Project Proposal
In this project, we will develop a machine learning processing pipeline that can train and classify the single-molecule fluorescence data generated from an electron multiplying charge coupled devices (EMCCD). Each dataset consists of thousands of image files where each frame represents a snapshot of single fluorescent molecules. The signature of the signal changes over time and is representative of the oligomerization state of the molecule, and chemistry experts manually classify each signature of the signal into different categories which take a tremendous amount of time.
We will develop a machine learning based data analysis platform that uses Microsoft's cloud-based system for single molecule studies of in vivo protein oligomerization. We will utilize a convolutional neural network (CNN) with multilayer classification and other machine learning techniques to develop a rapid and accurate data analysis platform.
As we collect dataset, a local machine will pre-process the captured images and data to prepare clean dataset with pre-fixed parameters.

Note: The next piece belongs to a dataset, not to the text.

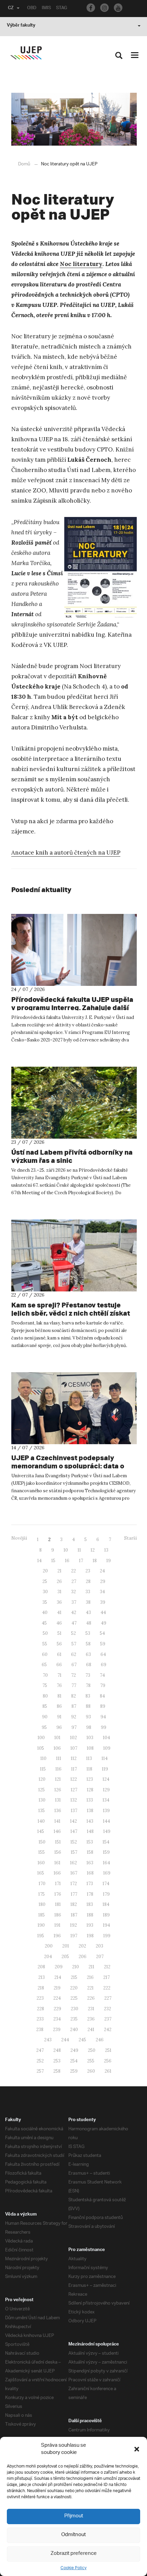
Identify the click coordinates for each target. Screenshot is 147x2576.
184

It will transfer the pre-processed data to the Microsoft VM with our custom machine learning code. We are planning to use docker images such as the NVIDIA GPU cloud (NGC) for training and classifying procedures to get GPU supports. Alternatively, we may build custom images of Azure VM that contains all required artifacts to run our machine learning pipeline. After we train a solid machine learning model, we will make a script that researchers can execute using Azure CLI to automatically classify newly collected data which will significantly reduce the time and effort that was needed to process the data manually previously.
Brief Bio
Yongwook Song is a Computational Research Engineer in the Center for Computational Science of the University of Kentucky, where he has been since 2008. He received an M.S. in the Computer Science from the University of Kentucky in 2008. He is pursuing Ph.D. in Computer Science from the University of Kentucky. His research interests focus on machine learning for network analytics. During his career at the University of Kentucky, he developed expertise in image processing, computer graphics, autostereoscopic display system, network monitoring, machine learning, and AR / VR software development. He also has personal interests in developing mobile applications and published educational mobile applications on the public.